Real World star Danny Roberts opens up about living with HIV and the costar he turned to for support

You may remember Danny Roberts from The Real World: New Orleans back in 2000. He was the charismatic, handsome — and remarkably rational — gay man who inadvertently became a poster child for the movement against the “Don’t Ask, Don’t Tell” policy that banned gays from openly serving in the military. Roberts was dating an officer and MTV obscured the boyfriend’s face so he wouldn’t be discharged as more than 1,200 servicemembers were that year.

Roberts more or less retreated from the public eye after his trip through the MTV reality machine. Now 41, he recently moved to New York City where he works as a digital design recruiter and is a father to an adopted 2 1/2-year-old girl. He is also living with HIV — something he’s revealing publicly for the first time exclusively to Entertainment Weekly.

“The reason I want to share this story is that I spent so long battling and beating myself up for my own misconceptions and bigotry,” he says. “It is difficult to admit the negative feelings you had about a set of people and state of being based on made-up stories.”

Roberts says he found out he was HIV positive around 2011. One weekend, he had passed out and woke up in a pool of blood. Concerned, he called his doctor and told him what had happened. The doctor had given him a check-up the previous week and knew Roberts was HIV positive but was planning on telling him in person the next day. Instead, he delivered the news to Roberts over the phone. “My first reaction was shock. Then I was angry, then lots of denial,” he says. “Those early years were very difficult and very lonely. You don’t know whom to turn to have conversation and people don’t know what to say. It’s not something that people have experience with,” he explains. “There’s also the potential likelihood of massive judgments about what behaviors led to this and what kind of people this happens to.”

The Georgia native is forthright, articulate, and introspective as he talks about living with HIV. He has obviously done an enormous amount of research and reflection. “The last thing I ever want is pity. I just want people to know and be aware. I knew so little myself so I get it.”

Fortunately, Roberts has been “undetectable” since his diagnosis, which means that a person’s viral load is so low it can’t be measured by a blood test and, according to the Centers for Disease Control and Prevention, that the virus can’t be sexually transmitted from one person to another.

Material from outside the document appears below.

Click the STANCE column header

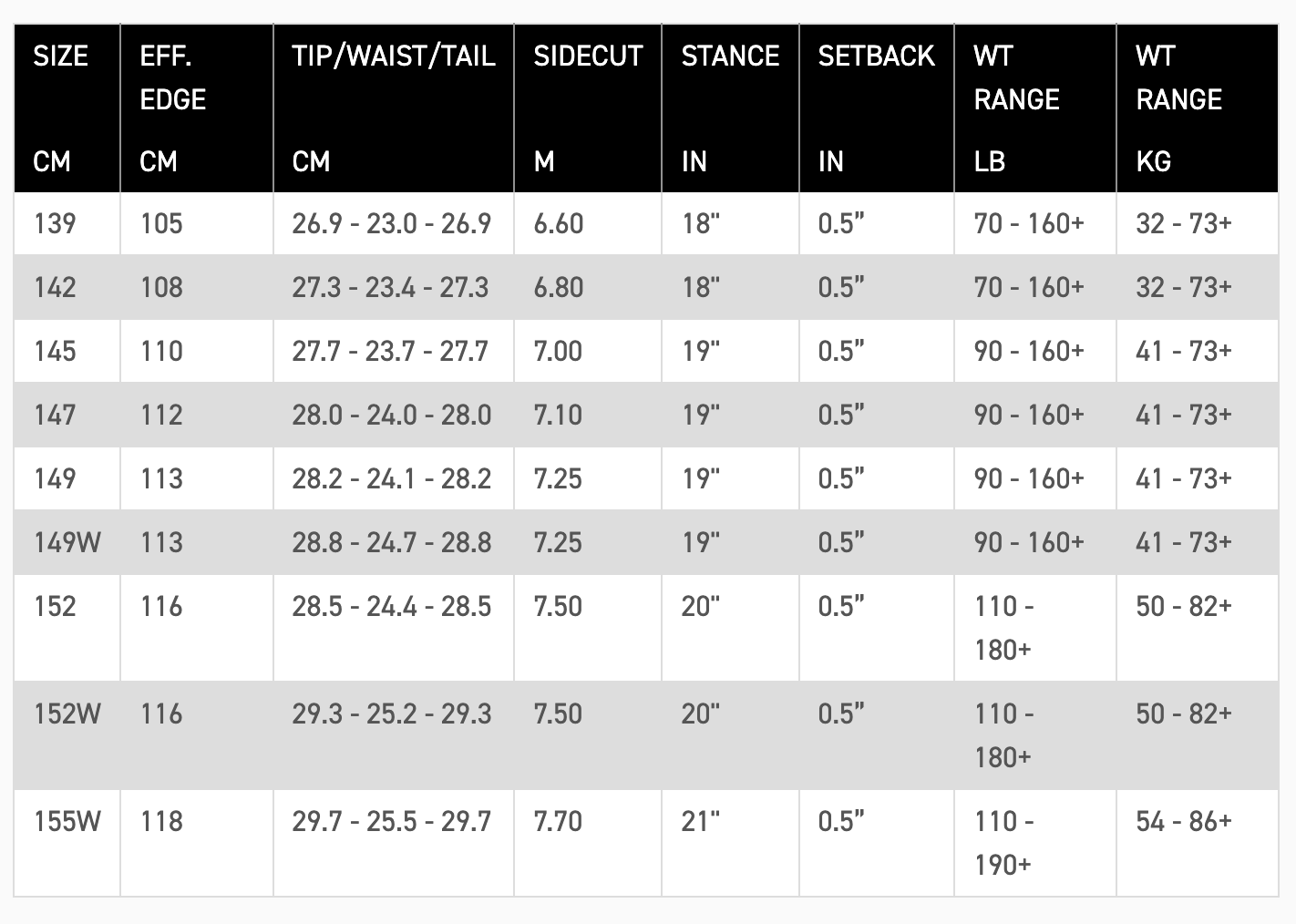click(x=730, y=108)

In recent years, there’ve been some terrific advances in combatting the disease, including a treatment called “PrEP,” which has proven effective in reducing the spread of HIV. “Medicine has come so far — it’s incredible where we are and where we could be not far in the future,” he says. In the meantime, he says living with HIV is like, “having a crappy old cell phone with a huge app eating your energy.”

Roberts says he’s thankful for the friends he has been able to lean on including his Real World costar Kelley Limp, who went on to marry actor Scott Wolf. The two are still very close. “She’s my life sister,” Roberts says. “She was one of the first people I turned to and talked to. She has been strong and helped me through this.”